From 2008-2013 the number of claims filed with France’s fund for victims of uninsured drivers, Fonds de Garantie des Assurances Obligatoires de Dommages, jumped by 28 percent. The worrying hike has lead safety officials to sound the alarm.
Though car insurance is mandatory for drivers in France, FGAO estimated on Thursday that between 370,000 and 740,000 vehicles are driving without it.
“We have not benefited from the progress on road safety,” FGAO Executive Director François Wagner told reporters on Thursday.
In 2013, the fund handled 27,164 cases up 6.5 percent from 2012 and paid €87.6 million euros in compensation.
It also appears the uninsured are behind more than their fair share of the worst kinds of crashes. Though drivers without insurance represent between one to two percent of the total motorists on the road, they were responsible for six percent of fatal accidents on French roads in 2013 or around 192 deaths.
The uninsured problem seems to be primarily driven by people under the age of 36 and is tied to tough economic times. About 59 percent of drivers between the ages of 18-35, the largest of any age group, are uninsured.
As France battles a stubborn economic crisis and record unemployment, which is particularly high among young people, some are not paying their insurance premiums.

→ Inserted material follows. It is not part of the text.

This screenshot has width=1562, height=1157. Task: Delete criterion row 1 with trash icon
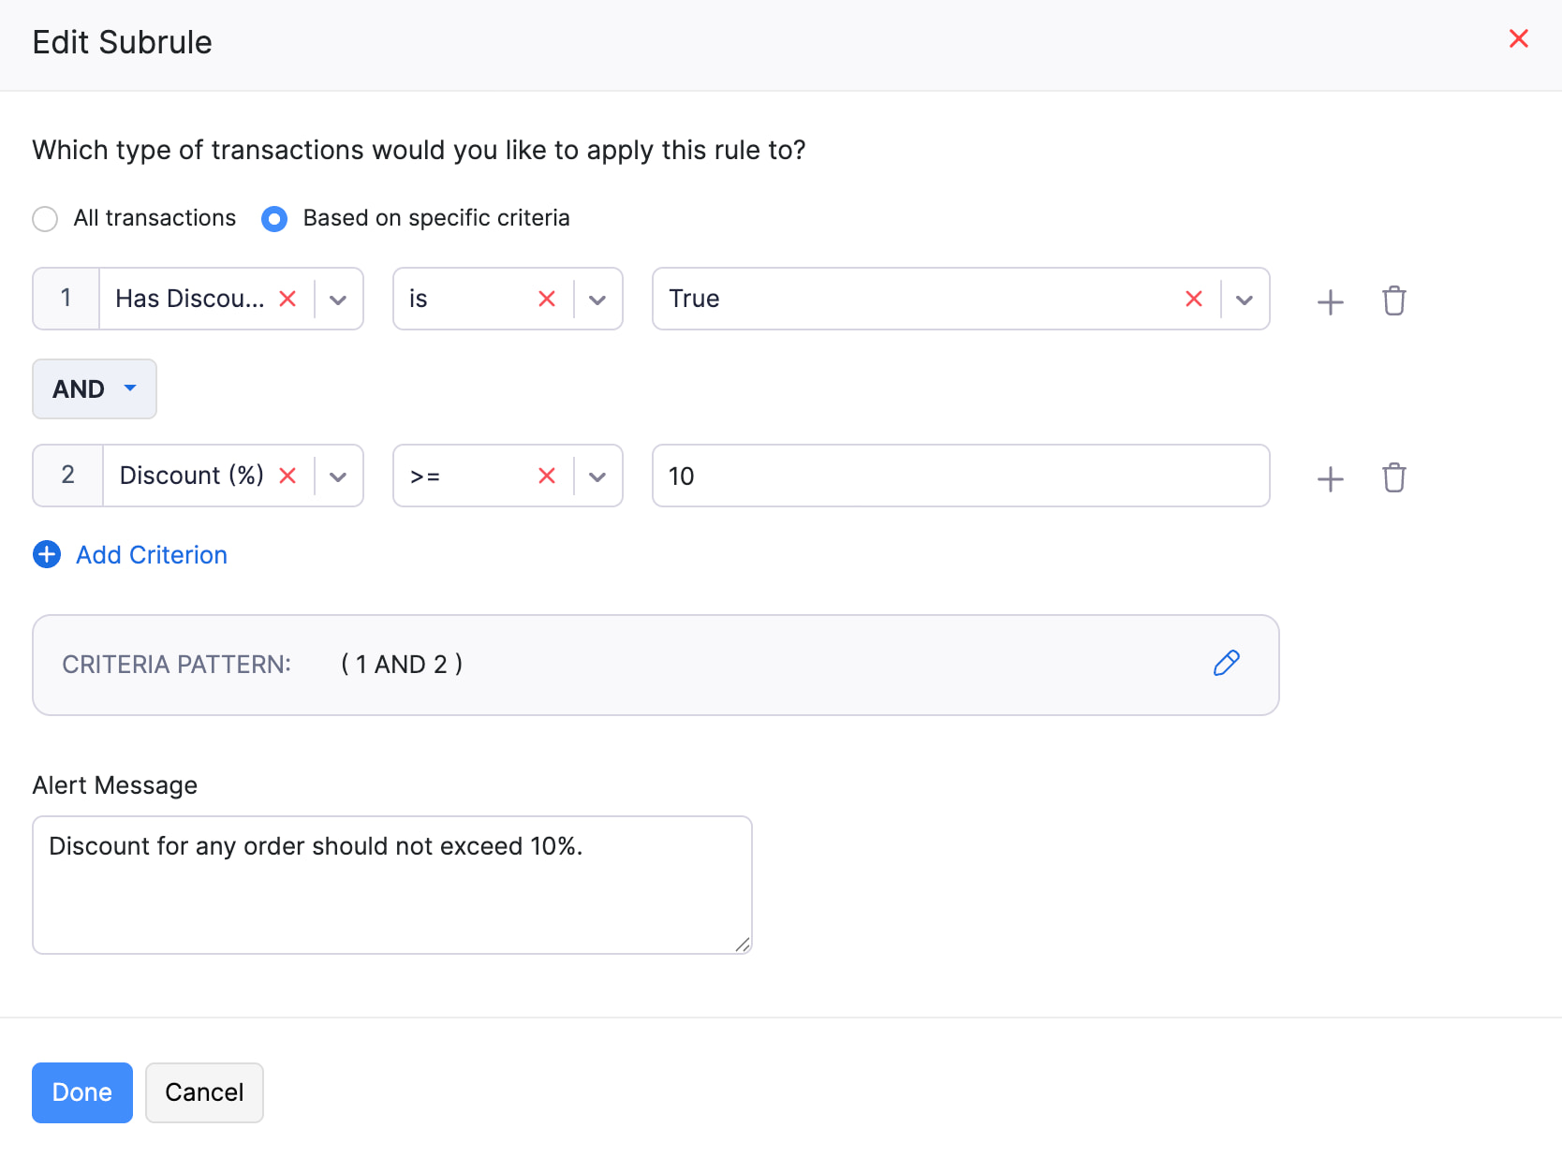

Wagner said the uninsured fall primarily into two categories: willful refusal and simple negligence.
Of the latter category, the proportion of drivers who didn’t pay their premiums rose 45% in 2013, a phenomenon that has been growing since the economic crisis began, Werner told reporters.

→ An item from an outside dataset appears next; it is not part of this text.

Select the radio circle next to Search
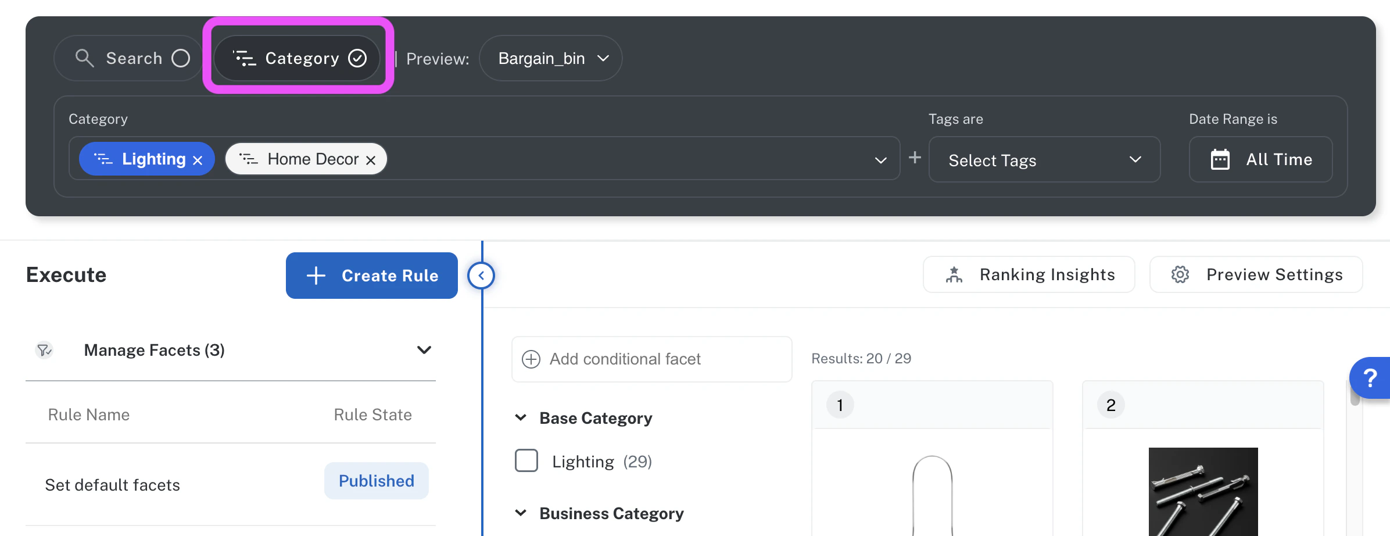 (181, 58)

Other reasons for lapsed insurance include contracts being cancelled for misconduct by the insured or the loss of a drivers’ license and the sale of a car.
Whatever the reason, drivers who hit the road risk an up to €3,750 fine if they are caught by police. Also the FGAO goes after uninsured drivers to recover any monies it pays out to victims, with payments sometimes hitting millions of euros.